EXTRAIT DU TEXTE>
◆ ◆ ◆ ◆

Carte du Golf Persique, 1810 (Dépôt Général de la Marine, Paris).

La géographie en tant qu’histoire

La géographie et l’histoire pourraient être les deux faces d’une même pièce. (Poursuivies aujourd’hui comme des disciplines distinctes, elles pourraient maintenant se réunir.) On ne peut parler du temps sans évoquer l’espace. On ne peut parler de l’espace sans tenir compte de la façon dont les gens et d’autres forces l’ont façonné. Pour approfondir la géographie comme outil de relecture du golfe Persique, Fromherz élargit l’analyse spatiale en identifiant trois zones géologiques distinctes : les montagnes, les marais et les vastes déserts, chacune jouant un rôle dans le destin de ceux qui osent les traverser. Entre ces zones, il identifie l’« étroitesse même du golfe Persique qui crée un sentiment psychologique de rencontres rapprochées…, en faisant un creuset si riche d’interactions. » Cette attention portée à la géographie, à la manière de Jared Diamond, reste toutefois un thème secondaire au service de son objectif principal : remonter dans le temps à une échelle épique.

Entre-temps, Keshavarzian se préoccupe moins de la durée que de la manière dont le golfe Persique, en tant que masse d’eau, est spatialisé. Au début de son livre, il décrit le golfe Persique comme un mouvement tridimensionnel — un bassin d’eau qui se fond dans les marais au nord-ouest et se comprime à travers le détroit d’Ormuz à l’est. Il observe un « espace mutable, créé, qui n’existe pas en tant que scène passive, mais qui est assemblé à partir d’actions humaines ». Keshavarzian donne une date, le 4 janvier 1980, non pas pour le début de l’histoire, mais pour le moment où « un régionalisme antérieur » a été aplati dans l’abstraction d’une politique étrangère américaine. C’est à ce moment-là que la bidimensionnalité du Golfe sur une carte a complètement éclipsé une réalité tridimensionnelle. Ce soir-là, et dès le lendemain matin dans le golfe Persique, le président américain Jimmy Carter a présenté ce que l’on a appelé plus tard la « doctrine Carter ». Assis à côté d’un globe terrestre placé de manière à indiquer aux téléspectateurs de quel endroit de la Terre il parlait, le président américain a assimilé et réduit cette partie du monde à un « intérêt vital » pour les États-Unis.

◆ ◆ ◆ ◆

DONNÉES FOURNIES>
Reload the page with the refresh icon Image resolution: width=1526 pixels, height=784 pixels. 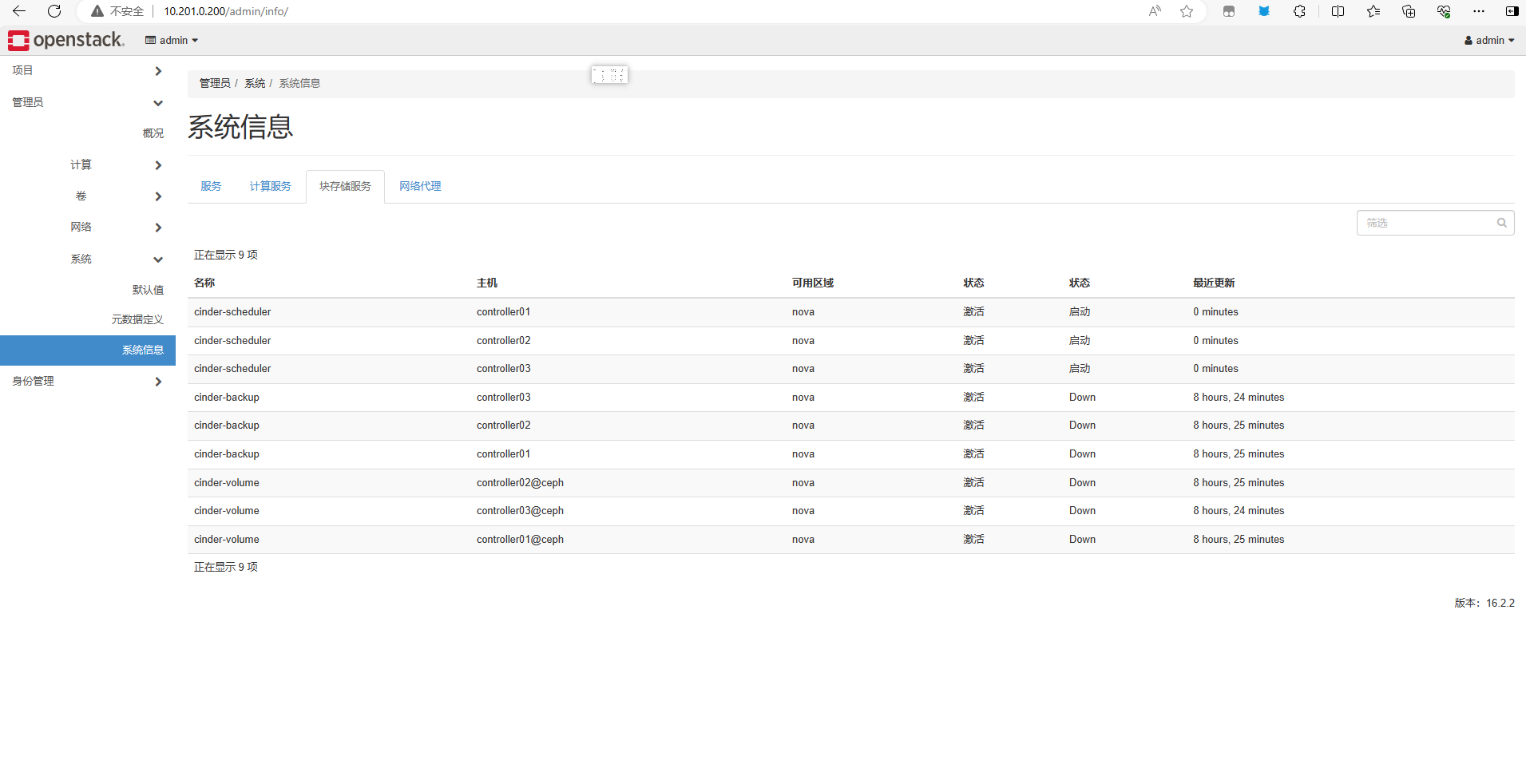[54, 11]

◆ ◆ ◆ ◆

CONSIGNE>
D'après l'extrait sur le golfe Persique, répondez aux questions suivantes :
(a) Quelles trois zones géologiques Fromherz identifie-t-il ?
(b) Quelle date Keshavarzian donne-t-il ?
(c) Comment a-t-on appelé plus tard ce que Jimmy Carter a présenté ?

CORRIGÉ>
(a) Les montagnes, les marais et les vastes déserts.
(b) Le 4 janvier 1980.
(c) La « doctrine Carter ».